Security is available at the tip of your finger

Biometric technology is now at the forefront of security discussions, but this hasn’t always been the case. Until recently, costs, social issues and implementation hurdles hindered its adoption.

Stephen Andriole, senior consultant with the Cutter Consortium and professor in the Department of Decision and Information Technologies at Pennsylvania’s Villanova University, said biometrics has been fighting an uphill battle.

“There is very little benchmarking out there…saying this is what it is going to cost you (to add a biometric solution),” he said. That inability to calculate accurate total cost of ownership, combined with social reluctance and technical hurdles, meant few companies were looking beyond user names and passwords to access corporate networks.

Today, companies are starting to reasses biometrics. Hardware costs of items such as fingerprint readers have fallen dramatically, technological advances have increased accuracy and the world has changed its security focus post Sept. 11, Andriole said.

Ironically, two Canadian companies currently using fingerprint readers to enhance security both started their implementation process prior to 9/11.

The Credit Union Central (CUC) of British Columbia has deployed 1,200 fingerprint readers to dozens of B.C. credit unions. CUC supplies wholesale financial services to credit unions across Canada. For example, if someone walks into a credit union wishing to transfer money to Hong Kong, CUC transfers the money on behalf of the individual credit union. But since each credit union is an independent company, there is no centralized network with homogenous technology to enable the process. As well, wire transfers were conducted on paper or over the phone.

The solution was to turn to a Web-based application.

Oscar van der Meer, associate vice-president of technology services at Vancouver-based CUC, said the company developed a portal through which credit union employees could access the company’s services.

But since large sums of money are potentially involved, user names and passwords were deemed insufficient.

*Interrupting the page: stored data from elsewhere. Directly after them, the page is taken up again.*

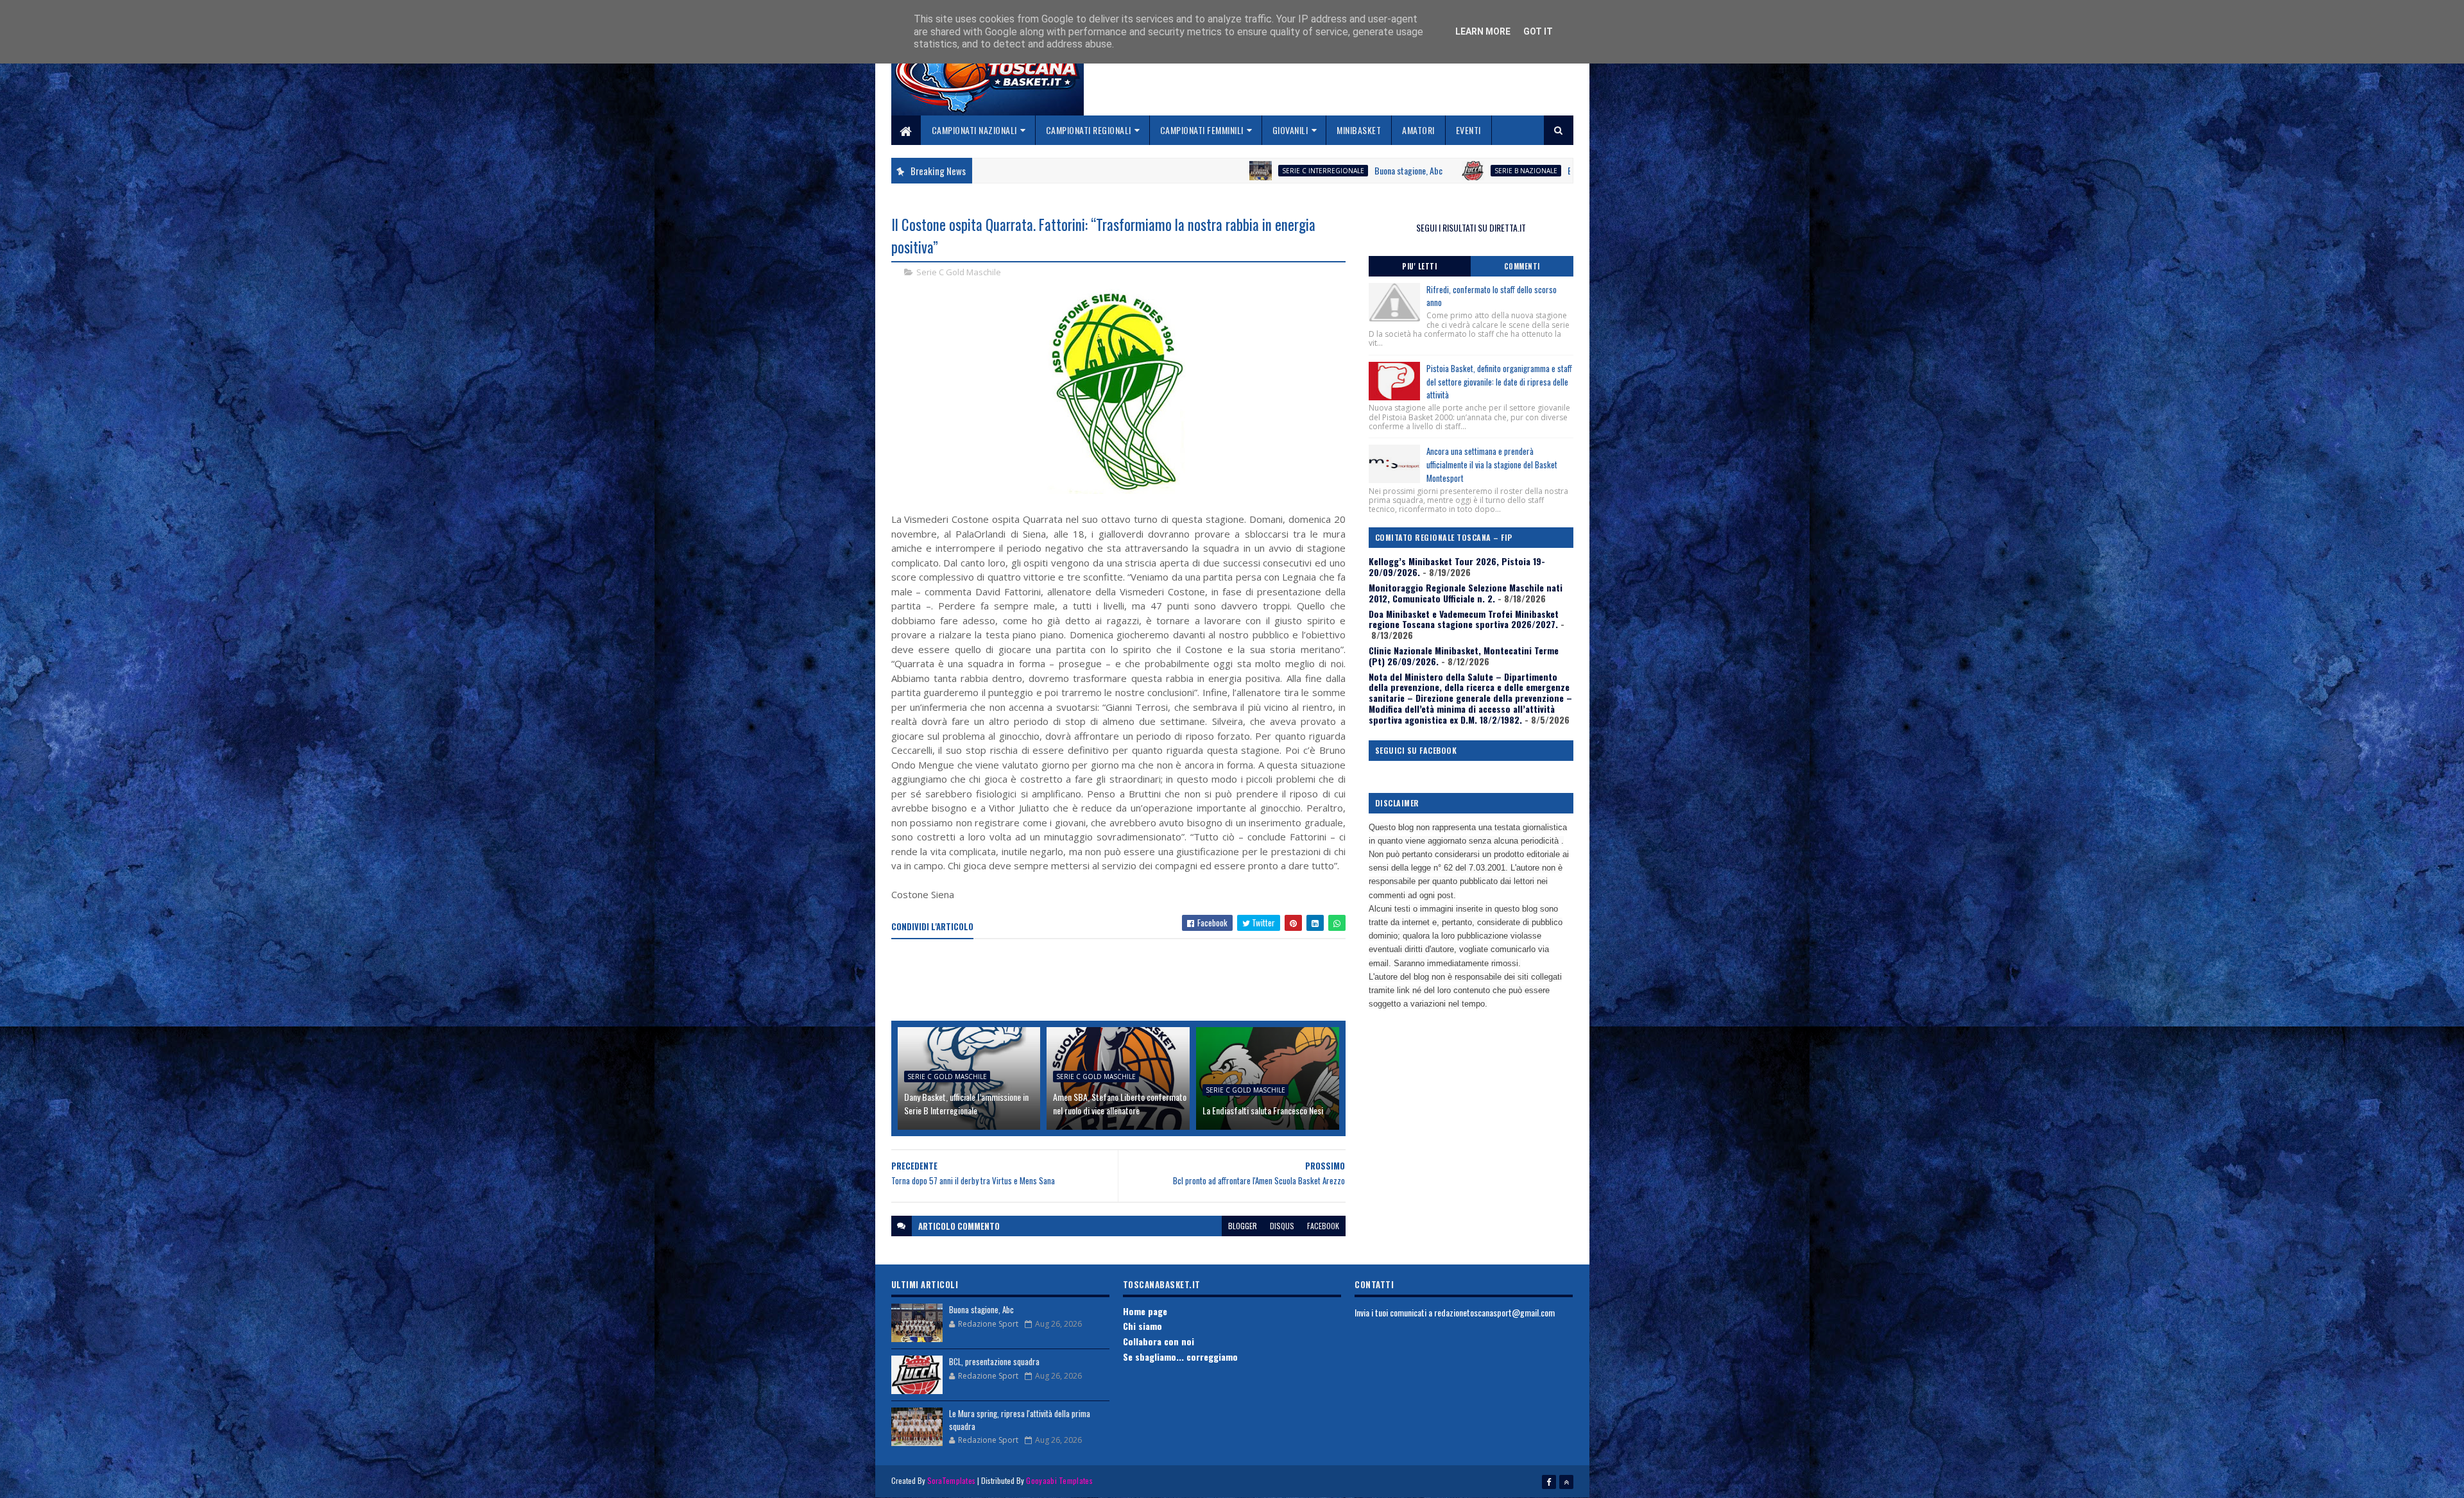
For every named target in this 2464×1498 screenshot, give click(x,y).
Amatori (1418, 130)
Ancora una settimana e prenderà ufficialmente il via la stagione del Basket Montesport (1491, 464)
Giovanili (1290, 130)
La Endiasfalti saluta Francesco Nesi (1262, 1110)
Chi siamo (1142, 1325)
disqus (1282, 1225)
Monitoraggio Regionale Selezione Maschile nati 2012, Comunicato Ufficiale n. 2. (1465, 593)
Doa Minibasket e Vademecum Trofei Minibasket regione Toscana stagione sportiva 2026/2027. (1464, 619)
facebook (1323, 1225)
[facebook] (1549, 1482)
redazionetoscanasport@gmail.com (1494, 1312)
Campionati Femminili (1202, 130)
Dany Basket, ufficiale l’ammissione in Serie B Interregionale (966, 1103)
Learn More (1482, 31)
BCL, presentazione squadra (1432, 170)
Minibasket (1359, 130)
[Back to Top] (1566, 1482)
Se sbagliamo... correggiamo (1180, 1356)
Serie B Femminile (1562, 170)
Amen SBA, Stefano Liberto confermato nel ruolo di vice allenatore (1119, 1103)
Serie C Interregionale (1141, 170)
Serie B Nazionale (1343, 170)
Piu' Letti (1419, 266)
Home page (1145, 1311)
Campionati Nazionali (974, 130)
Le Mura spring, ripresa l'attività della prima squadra (1019, 1420)
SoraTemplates (951, 1480)
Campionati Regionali (1088, 130)
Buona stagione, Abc (1226, 170)
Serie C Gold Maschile (958, 272)
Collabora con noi (1158, 1341)
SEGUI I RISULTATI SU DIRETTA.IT (1471, 227)
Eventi (1468, 130)
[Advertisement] (1124, 981)
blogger (1242, 1225)
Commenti (1522, 266)
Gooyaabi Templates (1059, 1480)
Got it (1538, 31)
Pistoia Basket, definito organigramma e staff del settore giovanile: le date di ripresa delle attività (1499, 382)
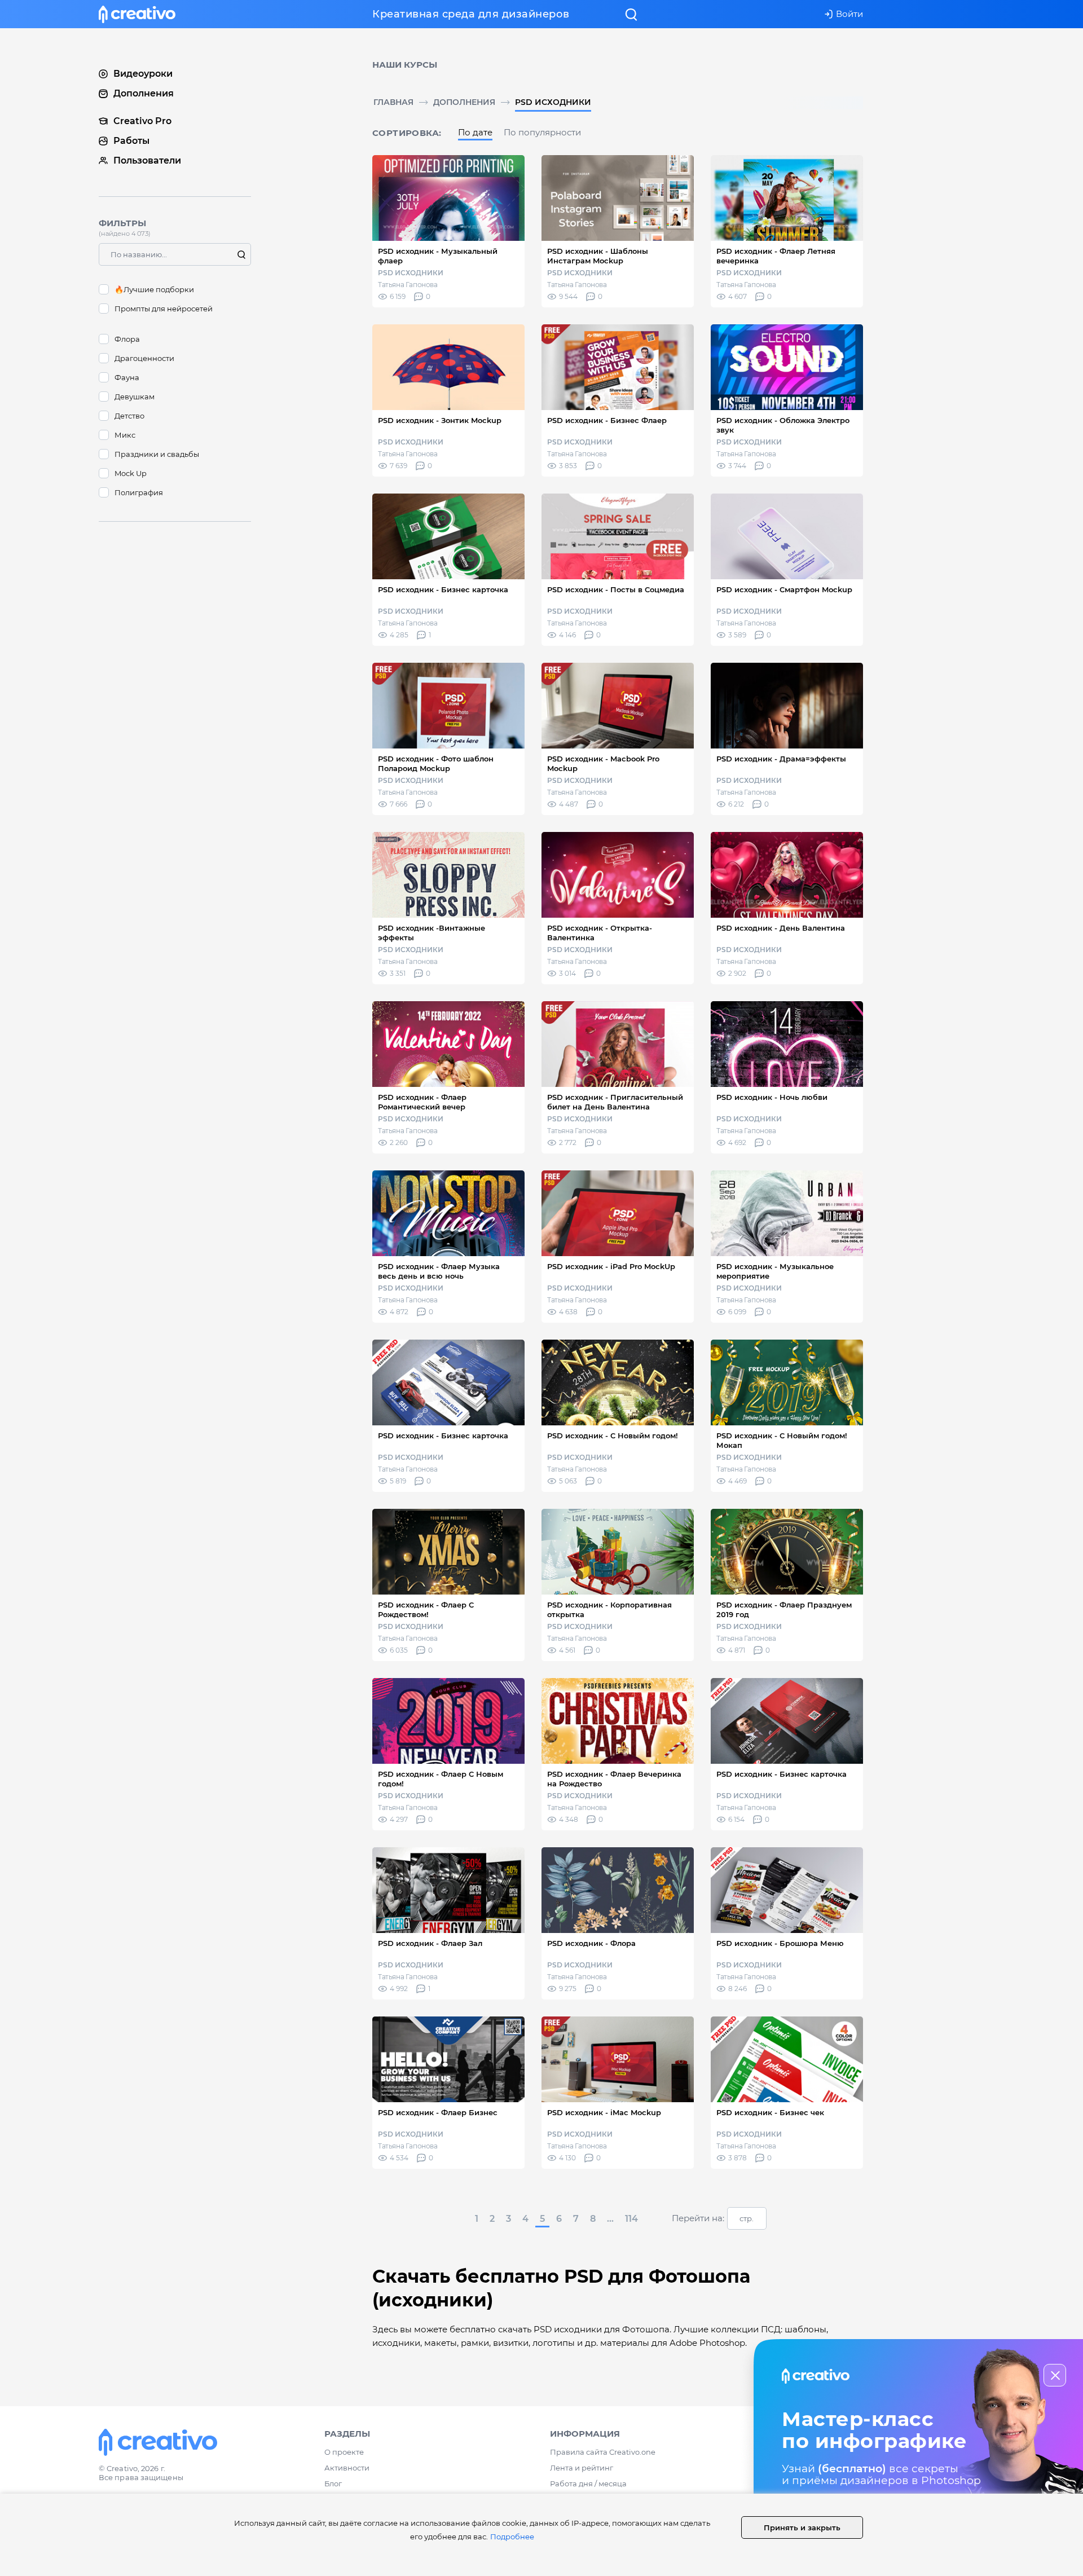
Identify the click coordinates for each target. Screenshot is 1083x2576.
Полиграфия (139, 492)
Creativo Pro (142, 121)
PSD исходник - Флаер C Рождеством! (426, 1609)
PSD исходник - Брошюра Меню (780, 1943)
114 (631, 2218)
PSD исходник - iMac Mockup (604, 2112)
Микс (125, 434)
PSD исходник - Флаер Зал (430, 1943)
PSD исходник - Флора (591, 1943)
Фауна (127, 377)
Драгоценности (144, 358)
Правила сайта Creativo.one (602, 2451)
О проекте (344, 2451)
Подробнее (512, 2536)
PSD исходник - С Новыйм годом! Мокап (781, 1440)
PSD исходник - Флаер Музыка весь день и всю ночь (439, 1271)
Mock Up (131, 473)
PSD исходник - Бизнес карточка (443, 589)
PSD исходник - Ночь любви (771, 1097)
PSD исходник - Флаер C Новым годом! (440, 1778)
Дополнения (464, 102)
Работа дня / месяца (588, 2483)
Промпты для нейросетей (164, 308)
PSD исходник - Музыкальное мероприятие (775, 1271)
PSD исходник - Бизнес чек (770, 2112)
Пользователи (147, 160)
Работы (131, 140)
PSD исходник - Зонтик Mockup (439, 420)
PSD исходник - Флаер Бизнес (438, 2112)
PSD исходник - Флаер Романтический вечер (422, 1102)
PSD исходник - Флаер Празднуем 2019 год (784, 1609)
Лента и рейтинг (581, 2467)
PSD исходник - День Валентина (780, 927)
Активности (346, 2467)
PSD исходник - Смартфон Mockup (784, 589)
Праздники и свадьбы (157, 454)
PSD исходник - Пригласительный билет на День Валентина (615, 1102)
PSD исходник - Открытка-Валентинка (599, 932)
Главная (393, 102)
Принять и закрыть (802, 2527)
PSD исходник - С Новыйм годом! (612, 1435)
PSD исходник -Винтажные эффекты (431, 932)
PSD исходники (553, 102)
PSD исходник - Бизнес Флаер (607, 420)
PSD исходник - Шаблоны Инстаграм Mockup (597, 255)
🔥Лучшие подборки (154, 289)
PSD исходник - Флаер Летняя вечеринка (775, 255)
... (610, 2218)
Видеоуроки (143, 73)
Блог (333, 2483)
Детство (129, 415)
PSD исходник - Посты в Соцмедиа (615, 589)
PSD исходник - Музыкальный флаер (438, 255)
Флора (127, 339)
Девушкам (135, 396)
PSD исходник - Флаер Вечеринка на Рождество (614, 1778)
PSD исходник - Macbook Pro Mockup (603, 763)
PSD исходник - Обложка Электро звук (782, 425)
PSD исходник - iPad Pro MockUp (611, 1266)
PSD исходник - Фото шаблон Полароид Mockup (436, 763)
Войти (849, 13)
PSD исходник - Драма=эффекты (781, 758)
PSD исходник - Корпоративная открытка (609, 1609)
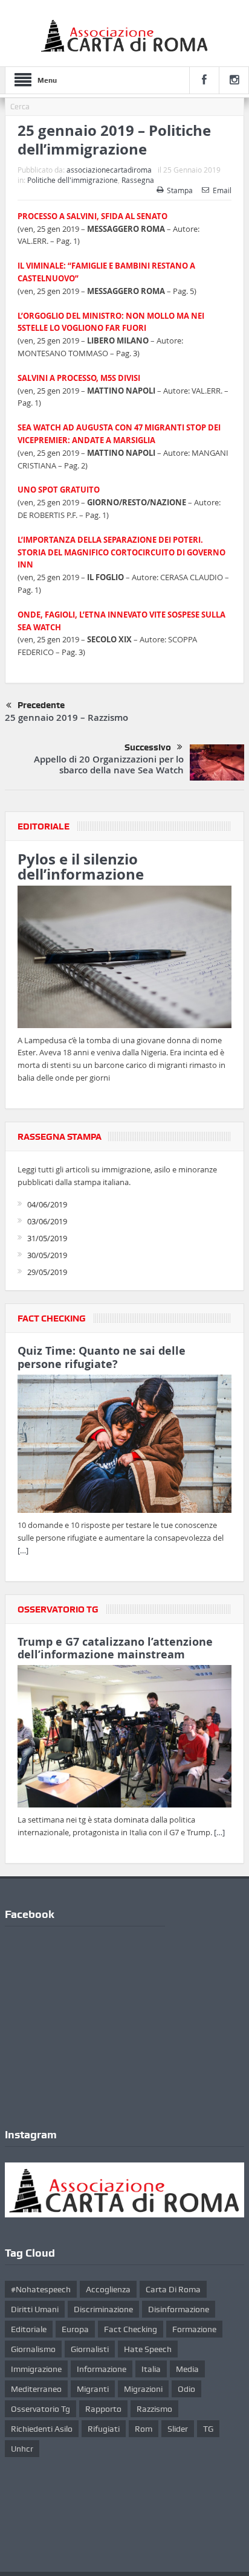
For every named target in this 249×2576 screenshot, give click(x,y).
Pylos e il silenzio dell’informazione (81, 866)
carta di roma (173, 2289)
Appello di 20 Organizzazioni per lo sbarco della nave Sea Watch (109, 764)
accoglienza (108, 2289)
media (187, 2369)
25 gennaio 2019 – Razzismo (66, 717)
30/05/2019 (47, 1255)
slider (177, 2429)
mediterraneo (36, 2389)
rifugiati (104, 2429)
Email (222, 190)
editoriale (29, 2329)
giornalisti (90, 2349)
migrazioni (143, 2389)
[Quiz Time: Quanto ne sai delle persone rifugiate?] (124, 1445)
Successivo (147, 747)
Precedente (41, 705)
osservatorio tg (40, 2409)
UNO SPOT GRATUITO (59, 489)
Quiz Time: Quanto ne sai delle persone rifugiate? (102, 1357)
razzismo (154, 2409)
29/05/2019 (47, 1272)
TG (208, 2429)
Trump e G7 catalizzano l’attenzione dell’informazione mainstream (115, 1648)
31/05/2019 (47, 1238)
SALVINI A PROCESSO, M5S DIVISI (79, 377)
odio (186, 2389)
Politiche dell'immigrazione (72, 180)
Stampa (180, 190)
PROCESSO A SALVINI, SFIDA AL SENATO (92, 216)
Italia (151, 2369)
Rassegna (137, 180)
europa (75, 2329)
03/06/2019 (47, 1221)
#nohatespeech (41, 2289)
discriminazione (103, 2309)
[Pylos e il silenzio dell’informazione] (124, 959)
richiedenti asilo (42, 2429)
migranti (93, 2389)
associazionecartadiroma (109, 169)
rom (143, 2429)
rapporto (103, 2409)
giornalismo (33, 2349)
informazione (101, 2369)
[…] (23, 1550)
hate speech (148, 2349)
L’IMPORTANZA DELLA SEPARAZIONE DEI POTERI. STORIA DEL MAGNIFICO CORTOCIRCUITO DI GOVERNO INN (121, 552)
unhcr (22, 2448)
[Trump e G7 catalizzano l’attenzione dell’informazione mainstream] (124, 1738)
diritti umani (35, 2309)
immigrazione (36, 2369)
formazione (194, 2329)
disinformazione (178, 2309)
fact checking (130, 2329)
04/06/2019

The company looked into smart cards, certificates and biometrics. Though security was the prime concern, it was not the only one – cost per installation and ease of use were also of paramount importance.

“If we had to have people come into a central location to register their fingerprint, that would not have worked,” van der Meer said.

Instead, fingerprint readers are sent to each participating credit union. The reader is plugged into a PC. Users are then directed to a Web site to download the necessary drivers, shown how to log on to the secure CUC portal and register their fingerprint.

van der Meer said the most time consuming portion of the implementation was the development of the complex financial applications, such as wire transfers, not the actual installation of the fingerprint readers.

education is key

Educating end-users on fingerprint policy is also necessary. People may suspect an organization is collecting it for one reason but using it for another, van der Meer said. So making corporate policy very clear is important.

It is also a benefit that CUC is a financial institution. “If you are working at a credit union it is very difficult for you to opt out of security procedures, they are part of the job,” he said.

For Osama Arafat, CEO of network services provider Q9 Networks Inc. in Toronto, it was not quite as easy. His company installed fingerprint readers to allow its enterprise customers access to their own technology hosted at Q9’s data centre.

As those using the readers are not Q9 employees, Arafat said social issues needed to be addressed. Any user who is concerned with using a reader soon learns that a random series of fingerprint points – not the actual fingerprint itself – is stored and used to identify an individual. Reverse engineering, or using the stored data to create a fingerprint, is impossible.

From a business perspective, he said the decision to install the readers was much easier.

“The biometric authentication solves a whole bunch of problems,” Arafat explained. There is no passing off of swipe cards from one individual to another, so there is total non-repudiation. Operational issues such as key management are also removed. And though Arafat readily admits fingerprint technology is more costly than locks, the total cost of ownership is less than traditional methods.

“We feel it has saved us a lot of money,” he said.

The Credit Union Central of British Columbia has also seen cost savings but the bigger savings come from the consolidation of processes. “[Employees] no longer need to remember a different password for each financial application,” van der Meer said. “So administrative hassles are reduced.”

Both companies looked at several biometrics solutions (iris, voice, hand and signature scanners to name a few) but concluded that fingerprint readers were the best fit.